Research on murine foetal skin-derived mast cells shows the presence of ETA receptors on their surface and ET-1 degranulates these cells in a dose- and ETA receptor-dependent manner (Matsushima et al., 2004). Histamine release caused by ET-1 has also been demonstrated in both peritoneal and bone marrow-derived mast cells harvested from BALB/c mice (Yamamura et al., 1994a, 1994b). It is thus possible that ET-1 degranulates mast cells in BALB/c mice and the delayed onset of itch is caused by liberated histamine. However, against this possibility, Brain et al. (1992) described the inability of ET-1 to activate human skin mast cells in vitro, and Katugampola et al. (2000) found only a minimal rise in histamine in the skin microvasculature after infusing ET-1, suggesting that histamine release is not important for the development of ET-1-induced pruritus in humans. A reciprocal interaction between ET-1 and mast cells has been reported (Hultner and Ehrenreich, 2005) and it will be of considerable interest to perform more detailed studies in normal and genetically modified mice, for example. mast cell deficient (Wershil and Galli, 1994), to establish whether or not ET-1 acts via ETA and possibly ETB receptors to trigger scratching indirectly, through release of histamine or other mediator(s) from neurones, glia, immune cells and blood vessels in the skin (Pomonis et al., 2001).

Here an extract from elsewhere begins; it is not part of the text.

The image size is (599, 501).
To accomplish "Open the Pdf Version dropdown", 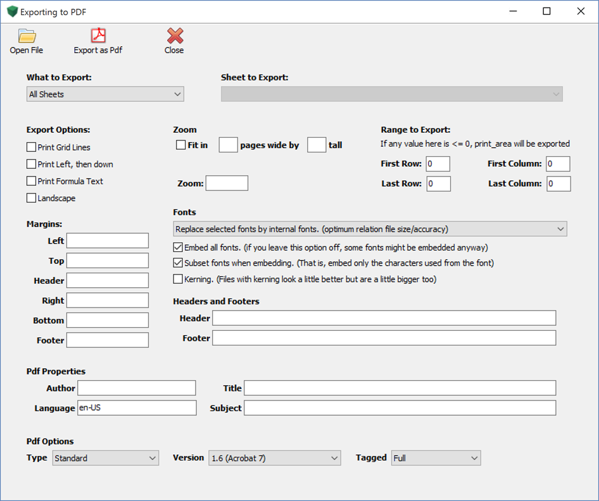I will tap(274, 458).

Direct activation of pruriceptive C-fibres
Although the overall onset of scratching following injection of ET-1 or IRL1620 was significantly slower in comparison with the pruritogens histamine and 5-HT, several mice began scratching quite rapidly after injection, and were close to the median delay for histamine or 5-HT (Figure 2). The high variance in time to onset of response may reflect the time taken for injected substances such as ET-1 and histamine to reach a threshold concentration for activating pruriceptive C-fibres in a particular receptive field, which may result from slight differences in the positioning of the needle in the skin. The fact that scratching started fairly soon after injection in some animals could be interpreted as direct action of ET-1 on ETA receptors located on the small-diameter pruriceptive C-fibres described by Schmelz et al. (1997). ET-1 binding sites have been identified within the dorsal root ganglia (DRG) of the rat, rabbit and monkey, with ETA receptors localized to small diameter DRG neuronal cell bodies (Kar et al., 1991; Pomonis et al., 2001), which may be involved in nociception or pruriception. Moreover, colocalization of ETA receptors and the C-fibre marker, CGRP, has been demonstrated on these cell bodies. This evidence points to the presence of ETA receptors on neurones in DRG which might be pruriceptive, but this is speculative. Detailed neuropharmacological investigation is required to identify mechanically insensitive pruriceptive C-fibres in murine skin which respond to low doses of ET-1 in an ETA and possibly ETB receptor-dependent manner.